文章中,研究者Brian Wolpin表示,许多胰腺导管腺癌(PDAC)患者都是在疾病发展到晚期的时候才被诊断出来,在疾病发生阶段对其进行快速准确的检测或可有效帮助改善患者的治疗结果,这项研究中我们就去研究揭示是否胰腺导管腺癌会发生一些代谢变化,即机体利用能量和营养物的差别,从而帮助进行疾病的快速诊断。
研究者收集了1500名参与者的血液样本,并对这些样本中100多种不同的代谢产物进行分析,随后对胰腺癌患者和非癌症患者的研究结果进行对比。Wolpin表示,相比未患胰腺癌的患者来讲,胰腺癌患者机体中的支链氨基酸水平非常高,支链氨基酸是氨基酸的一种,也是构筑蛋白质的主要成分。

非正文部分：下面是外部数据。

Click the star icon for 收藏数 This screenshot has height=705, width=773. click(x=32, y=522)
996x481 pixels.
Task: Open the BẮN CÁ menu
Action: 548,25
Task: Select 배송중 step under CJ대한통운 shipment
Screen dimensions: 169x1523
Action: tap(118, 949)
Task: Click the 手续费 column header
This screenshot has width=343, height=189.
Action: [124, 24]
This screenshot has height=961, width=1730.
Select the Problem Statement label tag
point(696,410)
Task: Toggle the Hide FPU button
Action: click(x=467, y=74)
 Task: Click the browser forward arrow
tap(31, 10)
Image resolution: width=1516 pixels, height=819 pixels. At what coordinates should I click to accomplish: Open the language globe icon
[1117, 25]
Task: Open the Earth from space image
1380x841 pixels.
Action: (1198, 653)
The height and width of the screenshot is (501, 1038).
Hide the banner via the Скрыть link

本文的研究结果或许可以帮助研究人员假设,是否支链氨基酸水平的升高可以作为早期胰腺癌的预测诊断;实验结果显示新发胰腺癌的小鼠机体中支链氨基酸水平的水平也出现了异常升高的现象。最后研究者说道,研究结果或许可以帮助科学家们揭示胰腺癌肿瘤如何与患者机体的正常组织进行相互作用;为深入理解胰腺癌改变人体机体代谢的路径提供一定的思路,当然为后期开发治疗胰腺癌的新型靶向疗法会提供新的思路和线索。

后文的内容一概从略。